O Tratado de Madrid foi firmado na capital espanhola entre D. João V de Portugal e D. Fernando VI de Espanha, em 13 de janeiro de 1750, para definir os limites entre as respectivas colónias sul-americanas, pondo fim assim às disputas. O objetivo do tratado era substituir o Tratado de Tordesilhas,
o qual já não era mais respeitado na prática. Pelo tratado, ambas as
partes reconheciam ter violado o Tratado de Tordesilhas na Ásia e na América
e concordavam que, a partir de então, os limites deste tratado se
sobreporiam aos limites anteriores. As negociações basearam-se no
chamado Mapa das Cortes,
privilegiando a utilização de rios e montanhas para demarcação dos
limites. O diploma consagrou o princípio do direito privado romano do uti possidetis, ita possideatis (quem possui de facto, deve possuir de direito), delineando os contornos aproximados do Brasil de hoje.
União Ibérica
Com a União Ibérica (1580-1640),
embora os respetivos domínios ultramarinos continuassem separados
teoricamente, é certo que tanto espanhóis entravam sem grandes problemas
em territórios portugueses, quanto lusitanos entravam em terras
espanholas, estabelecendo-se e com isso obtendo títulos de propriedade
que seriam respeitados pela diplomacia posterior. Esta ótica da questão de fronteiras
durante a União é inexata, já que continuou existindo uma rivalidade
entre os dois povos, porém isso explica em parte esta expansão. Iam se
estabelecendo, assim, algumas das futuras fronteiras terrestres do
Brasil. Pela orla marítima os portugueses estenderam seus domínios da Baía de Paranaguá ao Rio Oiapoque (antes os extremos no litoral eram Cananéia e Itamaracá). Nesse período conquistaram-se muitas regiões do Nordeste e do Norte (da Paraíba ao Grão-Pará e quase toda a Amazónia).

· · · · · · ·

• TAREFA SOLICITADA A:
Responda, com base no texto sobre o Tratado de Madrid:
(i) Em que data o tratado foi firmado?
(ii) Em que mapa se basearam as negociações?
(iii) Durante a União Ibérica, entre que pontos os portugueses estenderam seus domínios pela orla marítima?

(Itens de uma fonte de dados)
· · · · · · ·

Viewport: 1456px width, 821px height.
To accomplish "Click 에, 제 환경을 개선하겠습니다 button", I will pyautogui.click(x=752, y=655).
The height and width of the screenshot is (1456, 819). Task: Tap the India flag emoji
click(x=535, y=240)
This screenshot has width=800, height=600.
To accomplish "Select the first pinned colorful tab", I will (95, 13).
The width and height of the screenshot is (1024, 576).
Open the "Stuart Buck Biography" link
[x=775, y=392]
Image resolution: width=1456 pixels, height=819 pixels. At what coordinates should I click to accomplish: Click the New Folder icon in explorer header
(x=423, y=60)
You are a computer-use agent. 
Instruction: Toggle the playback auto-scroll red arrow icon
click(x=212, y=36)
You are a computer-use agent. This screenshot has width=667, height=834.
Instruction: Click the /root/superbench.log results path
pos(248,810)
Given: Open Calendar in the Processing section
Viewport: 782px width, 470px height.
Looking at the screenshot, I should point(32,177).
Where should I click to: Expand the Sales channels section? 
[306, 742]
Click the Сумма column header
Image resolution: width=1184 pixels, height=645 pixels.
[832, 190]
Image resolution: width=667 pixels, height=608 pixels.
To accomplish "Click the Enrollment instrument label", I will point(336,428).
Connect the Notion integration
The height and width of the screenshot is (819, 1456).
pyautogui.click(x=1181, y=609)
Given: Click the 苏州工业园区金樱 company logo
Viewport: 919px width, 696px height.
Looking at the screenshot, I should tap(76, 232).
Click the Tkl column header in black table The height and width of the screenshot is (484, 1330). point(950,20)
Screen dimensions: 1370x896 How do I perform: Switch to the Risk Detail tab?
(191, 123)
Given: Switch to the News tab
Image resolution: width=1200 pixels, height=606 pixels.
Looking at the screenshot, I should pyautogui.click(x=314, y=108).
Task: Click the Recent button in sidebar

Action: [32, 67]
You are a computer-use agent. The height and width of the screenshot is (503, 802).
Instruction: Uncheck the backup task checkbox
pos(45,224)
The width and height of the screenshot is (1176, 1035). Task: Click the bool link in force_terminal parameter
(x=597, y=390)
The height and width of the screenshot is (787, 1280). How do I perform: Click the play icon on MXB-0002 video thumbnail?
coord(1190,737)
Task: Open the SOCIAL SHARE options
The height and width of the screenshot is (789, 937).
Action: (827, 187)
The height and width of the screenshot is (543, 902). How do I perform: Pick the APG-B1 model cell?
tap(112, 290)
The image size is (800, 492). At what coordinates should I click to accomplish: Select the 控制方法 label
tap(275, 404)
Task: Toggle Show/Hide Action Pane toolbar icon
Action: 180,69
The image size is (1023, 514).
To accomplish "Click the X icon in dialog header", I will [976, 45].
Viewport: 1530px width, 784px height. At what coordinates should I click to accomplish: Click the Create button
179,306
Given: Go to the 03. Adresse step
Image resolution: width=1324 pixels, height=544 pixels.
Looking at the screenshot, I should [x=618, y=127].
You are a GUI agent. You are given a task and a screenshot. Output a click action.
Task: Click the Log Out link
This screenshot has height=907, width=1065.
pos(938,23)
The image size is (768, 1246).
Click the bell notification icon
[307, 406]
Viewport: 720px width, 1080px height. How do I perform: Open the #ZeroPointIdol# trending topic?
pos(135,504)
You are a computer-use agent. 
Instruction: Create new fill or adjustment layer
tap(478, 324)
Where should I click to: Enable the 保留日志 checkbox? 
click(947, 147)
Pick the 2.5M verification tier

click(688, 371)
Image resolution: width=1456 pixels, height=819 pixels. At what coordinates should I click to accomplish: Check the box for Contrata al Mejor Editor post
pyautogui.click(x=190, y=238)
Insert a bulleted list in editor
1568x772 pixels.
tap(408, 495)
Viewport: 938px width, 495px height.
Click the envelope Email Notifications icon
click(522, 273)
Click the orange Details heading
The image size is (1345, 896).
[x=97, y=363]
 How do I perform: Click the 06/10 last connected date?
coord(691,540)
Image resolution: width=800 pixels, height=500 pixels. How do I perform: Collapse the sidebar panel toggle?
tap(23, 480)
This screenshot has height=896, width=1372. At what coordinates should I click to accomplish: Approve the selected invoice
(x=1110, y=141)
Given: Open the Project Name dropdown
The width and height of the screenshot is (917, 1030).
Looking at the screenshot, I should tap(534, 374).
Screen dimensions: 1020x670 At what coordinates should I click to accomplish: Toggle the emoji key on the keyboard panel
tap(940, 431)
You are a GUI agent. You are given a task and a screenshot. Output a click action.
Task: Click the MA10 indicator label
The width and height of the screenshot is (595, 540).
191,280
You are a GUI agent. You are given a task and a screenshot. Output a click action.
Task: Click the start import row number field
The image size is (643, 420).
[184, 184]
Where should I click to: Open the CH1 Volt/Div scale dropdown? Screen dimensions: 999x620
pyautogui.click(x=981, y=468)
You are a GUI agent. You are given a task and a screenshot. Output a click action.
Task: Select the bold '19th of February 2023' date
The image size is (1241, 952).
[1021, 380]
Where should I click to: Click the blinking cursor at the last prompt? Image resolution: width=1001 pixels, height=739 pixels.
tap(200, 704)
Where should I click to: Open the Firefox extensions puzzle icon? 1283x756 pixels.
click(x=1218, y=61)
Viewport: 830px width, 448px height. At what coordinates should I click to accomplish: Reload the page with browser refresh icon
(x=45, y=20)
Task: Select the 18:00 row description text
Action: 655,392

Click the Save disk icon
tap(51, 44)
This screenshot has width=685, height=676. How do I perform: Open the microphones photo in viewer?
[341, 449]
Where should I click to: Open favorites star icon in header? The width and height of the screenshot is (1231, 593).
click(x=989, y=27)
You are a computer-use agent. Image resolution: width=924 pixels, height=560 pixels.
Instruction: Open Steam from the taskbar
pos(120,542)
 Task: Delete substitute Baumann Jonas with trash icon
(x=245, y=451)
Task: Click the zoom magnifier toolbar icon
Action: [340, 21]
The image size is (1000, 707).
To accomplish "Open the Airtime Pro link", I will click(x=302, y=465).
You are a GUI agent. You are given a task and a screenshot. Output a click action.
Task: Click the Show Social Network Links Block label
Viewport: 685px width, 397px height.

· · · · · · ·

• TAREFA SOLICITADA B:
Apresente como tabela Markdown, com as colunas "Nº" e "Linha", o trecho das entradas que vai do início delas até a linha que contém "(x=423, y=60)", inclusive. Omita as linhas em branco.

• RESPOSTA ESCRITA A:
(i) Em 13 de janeiro de 1750.
(ii) No chamado Mapa das Cortes.
(iii) Da Baía de Paranaguá ao Rio Oiapoque.

• RESPOSTA ESCRITA B:
| Nº | Linha |
|---|---|
| 1 | Viewport: 1456px width, 821px height. |
| 2 | To accomplish "Click 에, 제 환경을 개선하겠습니다 button", I will pyautogui.click(x=752, y=655). |
| 3 | The height and width of the screenshot is (1456, 819). Task: Tap the India flag emoji |
| 4 | click(x=535, y=240) |
| 5 | This screenshot has width=800, height=600. |
| 6 | To accomplish "Select the first pinned colorful tab", I will (95, 13). |
| 7 | The width and height of the screenshot is (1024, 576). |
| 8 | Open the "Stuart Buck Biography" link |
| 9 | [x=775, y=392] |
| 10 | Image resolution: width=1456 pixels, height=819 pixels. At what coordinates should I click to accomplish: Click the New Folder icon in explorer header |
| 11 | (x=423, y=60) |